One of the guests asked the poet whether his readership or audience was important to him. Without a moment’s hesitation he responded vehemently, “No! Of course not!”
He then proceeded to support his belief that one should write poetry only for oneself. “It is totally irrelevant and unimportant if anyone understands my work,” he proclaimed in a stentorian voice that could be heard throughout the restaurant.
During a brief pause, as he stopped to sip some wine, I poked my hand in the air to attract the great man’s attention and innocently asked, “But don’t you somehow feel that poetry should communicate?”
The scene that ensued was memorable. Apparently I'd hit a raw nerve.
Slamming his wine glass on the table, the poet shouted, “NO! ABSOLUTELY NOT!!”
Angrily he waved his hands in the air, tipping over his wine goblet and water glass. In the midst of chaos and hasty cleanup, the poet continued his lecture, his voice rising to a hysterical pitch that caused all heads to turn in the direction of our table. Red- faced, gesticulating wildly, he informed me that surely anyone who ever wrote poetry to communicate was an idiot.

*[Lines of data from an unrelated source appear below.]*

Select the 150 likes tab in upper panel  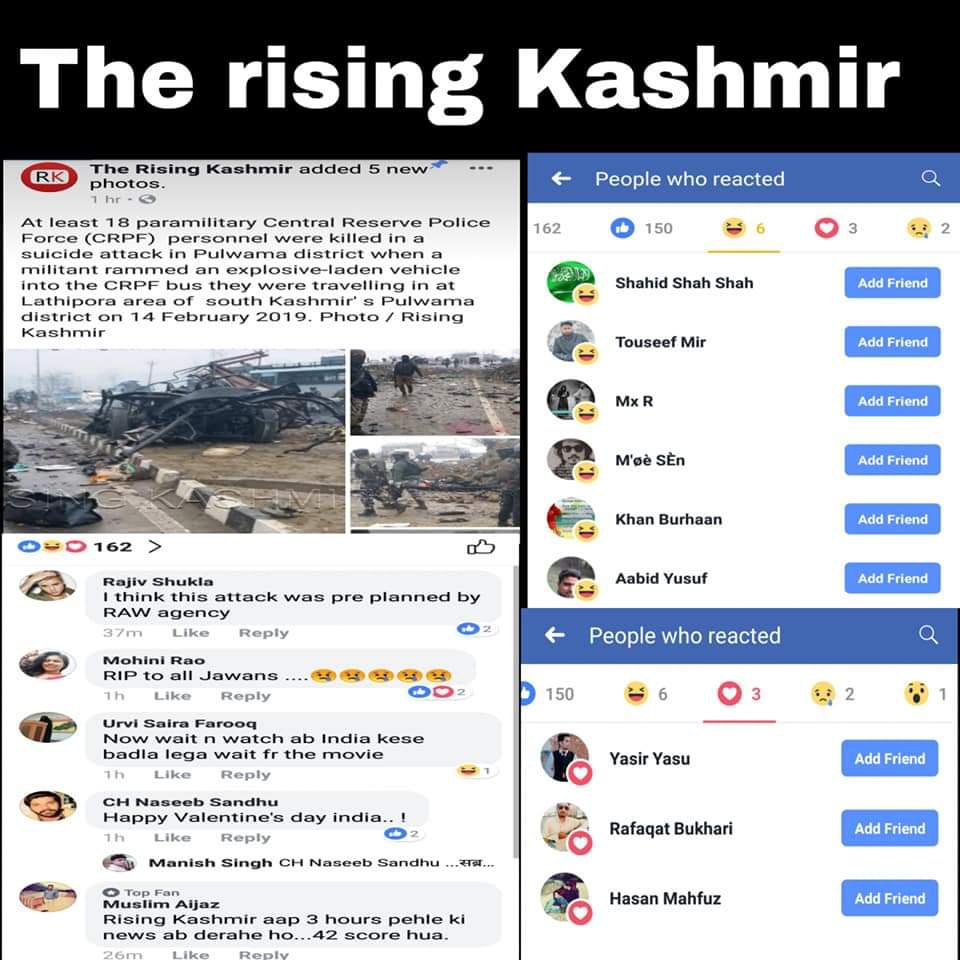coord(642,228)
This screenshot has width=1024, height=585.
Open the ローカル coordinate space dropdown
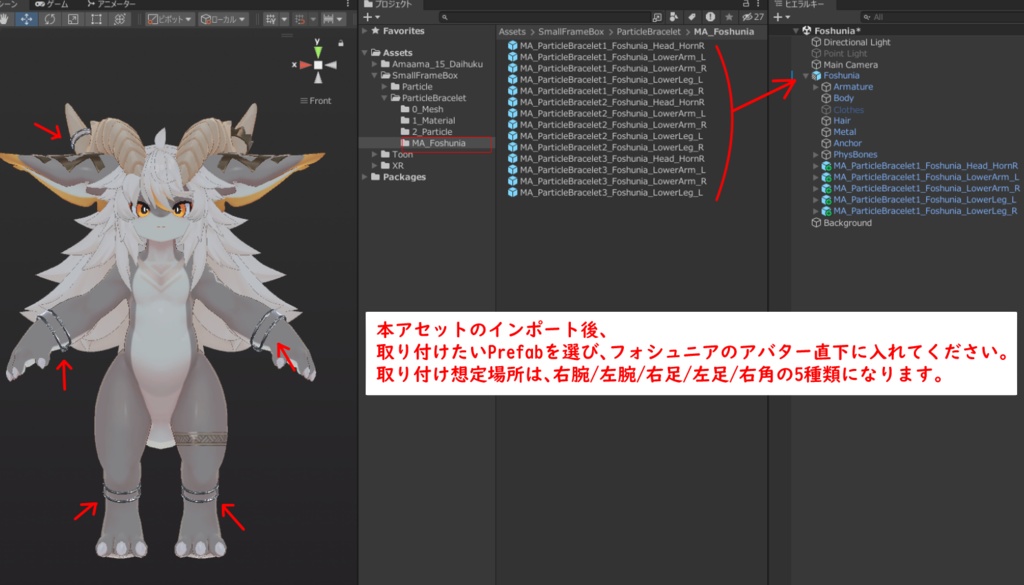tap(221, 20)
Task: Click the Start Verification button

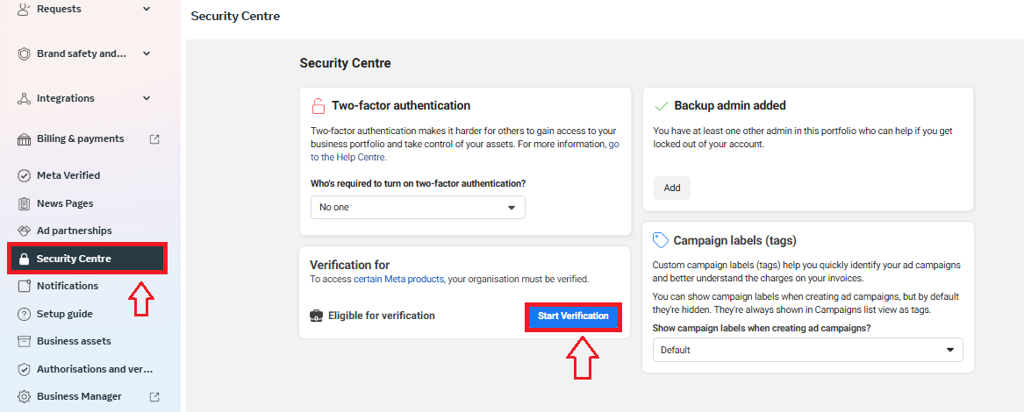Action: click(573, 316)
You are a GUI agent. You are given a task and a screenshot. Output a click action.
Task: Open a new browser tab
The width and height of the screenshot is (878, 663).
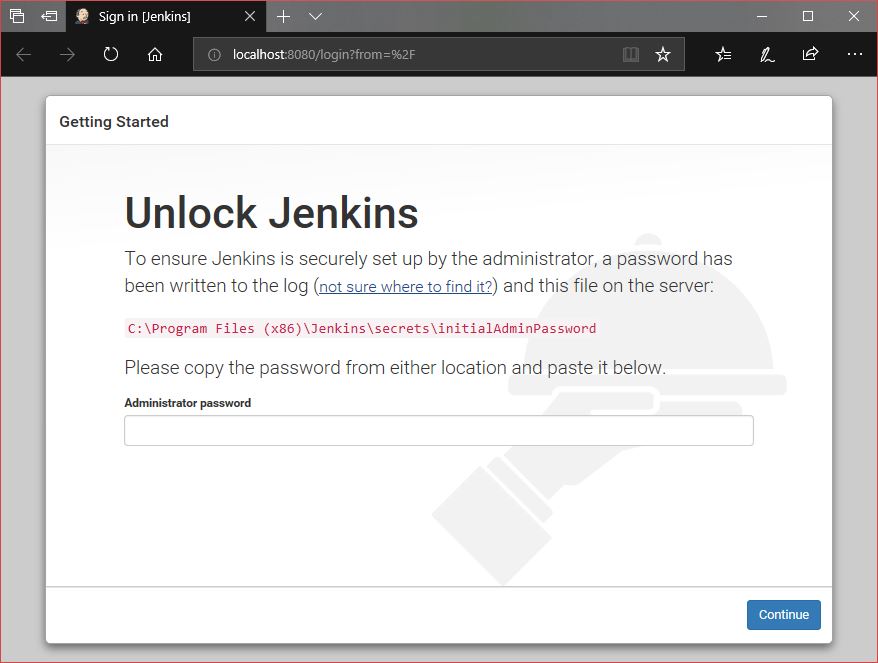coord(284,17)
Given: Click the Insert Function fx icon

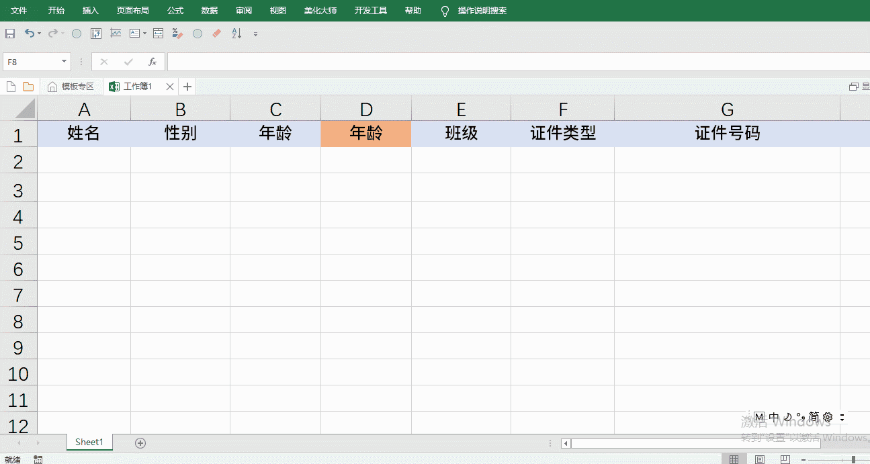Looking at the screenshot, I should [152, 62].
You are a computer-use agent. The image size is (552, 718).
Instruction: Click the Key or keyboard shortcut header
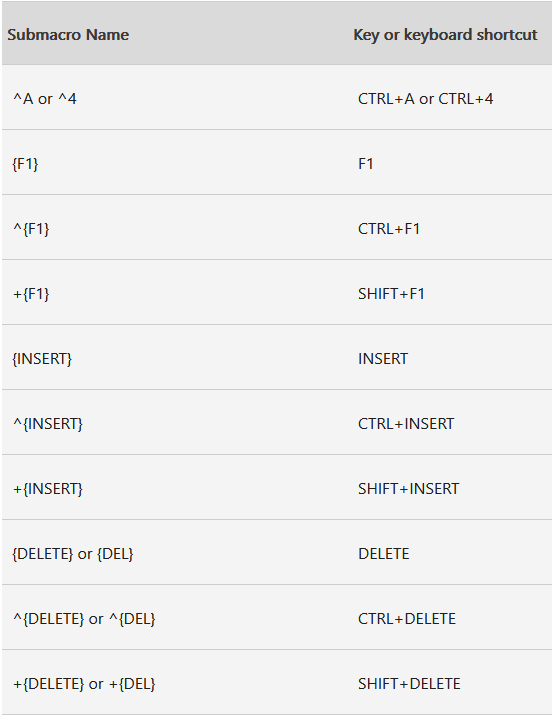(445, 35)
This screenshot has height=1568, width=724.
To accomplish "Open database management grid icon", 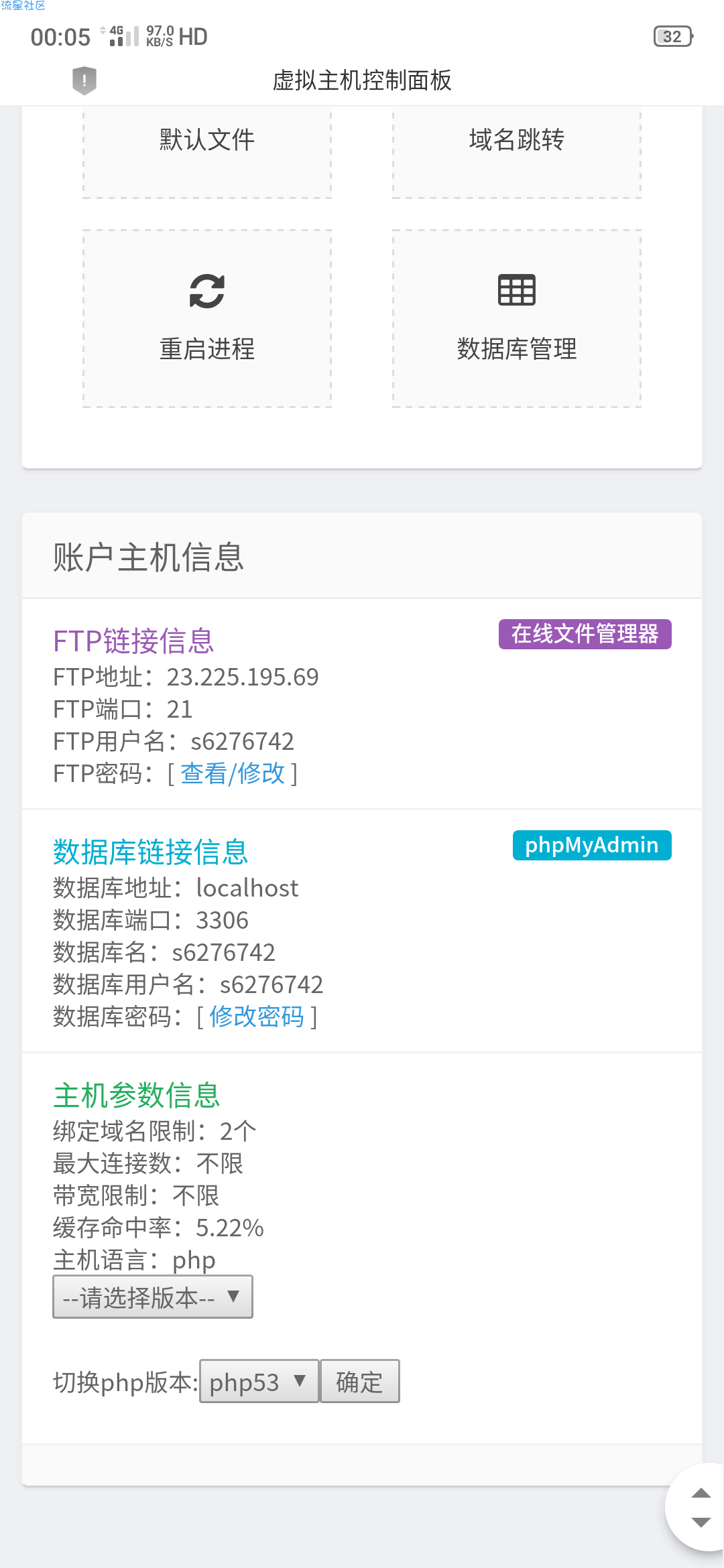I will click(x=517, y=290).
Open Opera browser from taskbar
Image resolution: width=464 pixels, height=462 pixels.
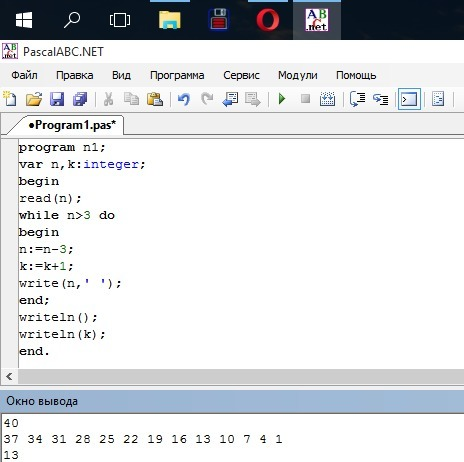click(x=268, y=20)
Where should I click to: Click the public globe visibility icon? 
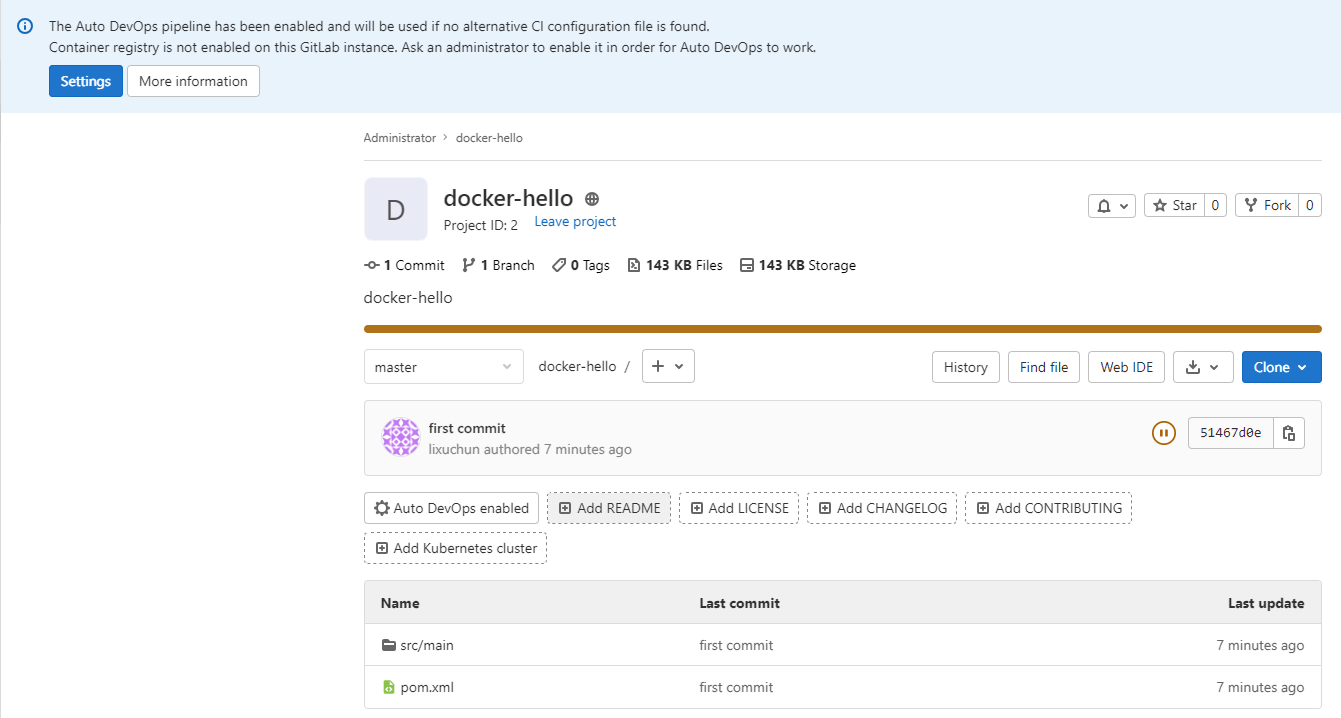[592, 199]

Okay, so I'm an idiot, I thought. And maybe that's why I couldn't find any depth of substance to this man's poetry.
It is now at many years later. I’m not sure what happened to this poet; in fact, I never heard about him again after that evening. Maybe I deliberately adjusted my frequencies and tuned him out, or maybe he adjusted his, and stopped writing.
I'm still wondering about him, and about me.
By tapping into the heart and soul of who we are, we access the deepest part of ourselves. Here’s where the fire burns--and that's what I call "being full of myself."
If, on the other hand, I want to see how esoteric, crazy or outrageous I can be--how many poetry nuts can I attract?--I'm much too full of myself to be able to communicate with anyone else.
Rainer Maria Rilke's "Letters to a Young Poet" is my poetry bible.